At the bookstore where I work, we are always looking ahead, even as we are in the 'now' and even as we are thinking about the previous months and years, balancing, comparing, planning, plotting. How are sales now in comparison to this time last year? How do we hope to be doing next month? At holiday time we do a day by day sales comparison. With event planning and pitching to the publishers (one of my jobs), I am always looking to do more, do better, do the same but tweaked, do different. In business, you do not stand still.
There's a kind of vertigo that results from this sort of continual analysis and planning--you're in the now, marking your progression from the past, but you're also months ahead. I'd barely started ordering books for the holiday 2018 season yet when Valentine's Day titles began to slip into each publisher's catalogues and I had to create a collection on Edelweiss labeled Valentine's 2019. Tomorrow, three of us will sit down to plan store events for spring break. We'll chat about summer themes, too. We've got events on the calendar well on through May and beyond.
Always we are asking those questions: How are we doing? Where are headed? What didn't work? What can we do better? What do we want? How do we get there?
And so it is with my own year. About a decade ago, I started taking a written accounting, writing a letter to myself in late December or sometimes on New Year's Day. What's going on? How much of it was what I wanted? Where do I want to head? How am I going to get there?
2018 has been a mix for me, as I think it has for many of us. The endless, brutal news cycle doesn't help. I know I'm not the only one who has to get up very, very early while it's still quiet and dark to do my writing before tapping into what the world is doing.
I've struggled with a book that is finally, finally, getting done. Like seriously. I am almost ready to press send!! I love this book so much. Some day you will all read it!

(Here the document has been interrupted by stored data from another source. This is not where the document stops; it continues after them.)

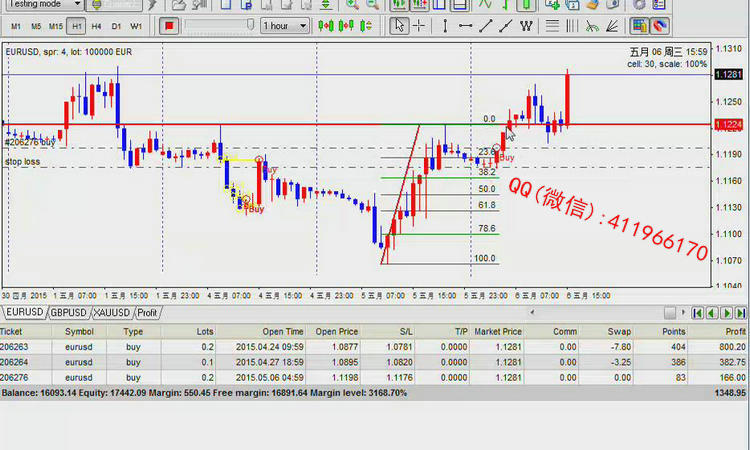
Task: Open the Profit tab
Action: coord(147,313)
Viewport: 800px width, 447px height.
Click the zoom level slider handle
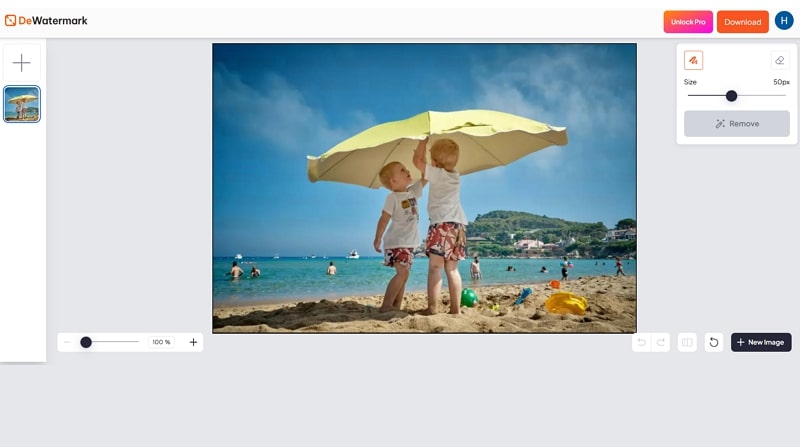pos(86,342)

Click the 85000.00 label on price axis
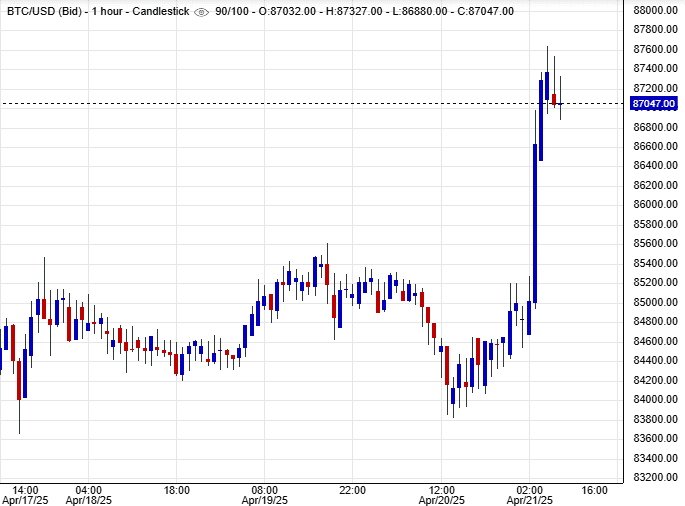[x=655, y=302]
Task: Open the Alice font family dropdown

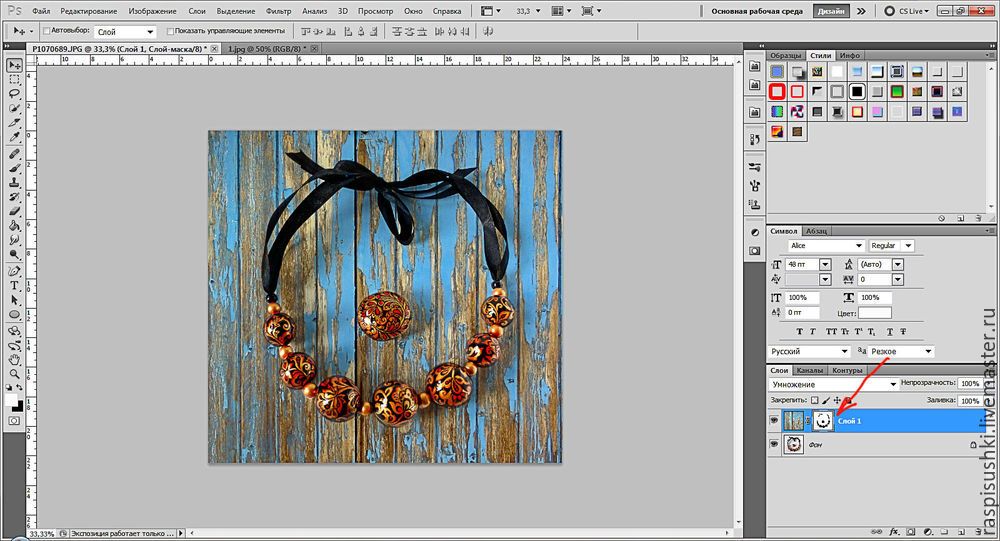Action: coord(826,245)
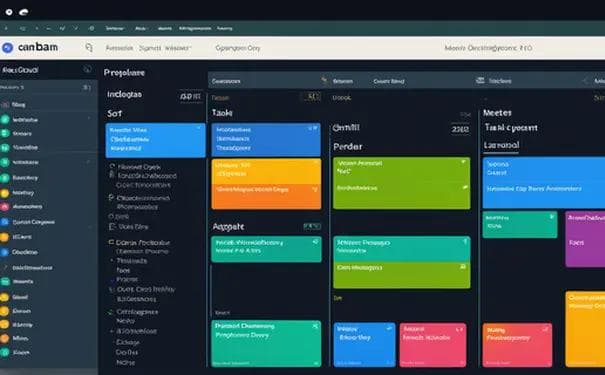The height and width of the screenshot is (375, 605).
Task: Click the icon right of the sidebar header title
Action: [x=88, y=69]
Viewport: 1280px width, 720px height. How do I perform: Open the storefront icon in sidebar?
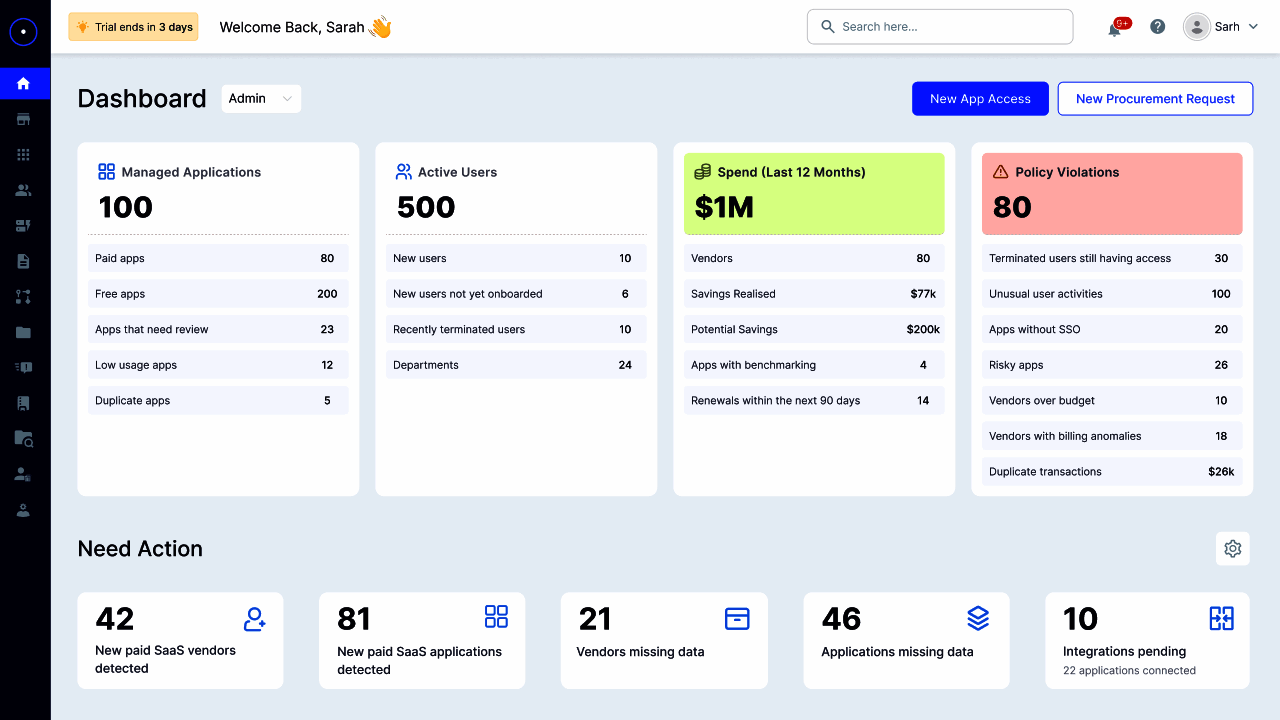click(24, 119)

I've struggled with balance-- of writing, home life, family life, friend life, personal stuff, the book store job (technically part time, but...) and my various teaching gigs and just life. I've felt less than and sometimes right on target and then less than again because the creative life does that to you, or at least it does it to me. I've tried not to compare myself to this one or that one and how their trajectories are going in the same one or two or three year period because there lie sea monsters, you know? Still. I do it anyway. Most of you reading this do it, too, even as we admonish ourselves not to.
And so it's December. As I type this it's starting to rain again outside. It has rained a lot here this year. The House of Pies that was supposed to open in May is now scheduled for some time next year because it's hard to build things when it's always raining. Even things that contain pie!
What do I want for 2019? To be working on a different project or two. To sell a book or two. To keep on with all the things I love-- my goofy, brave friends and my wacky family, and our crazy dog and life.
Did I mention we finally remodeled our bathroom this year? I love my new bathroom.
And okay, I'd like to go to Scotland. I really want to go to Scotland.
I'll let you know how it works out.
And when I finally get that House of Pies pie.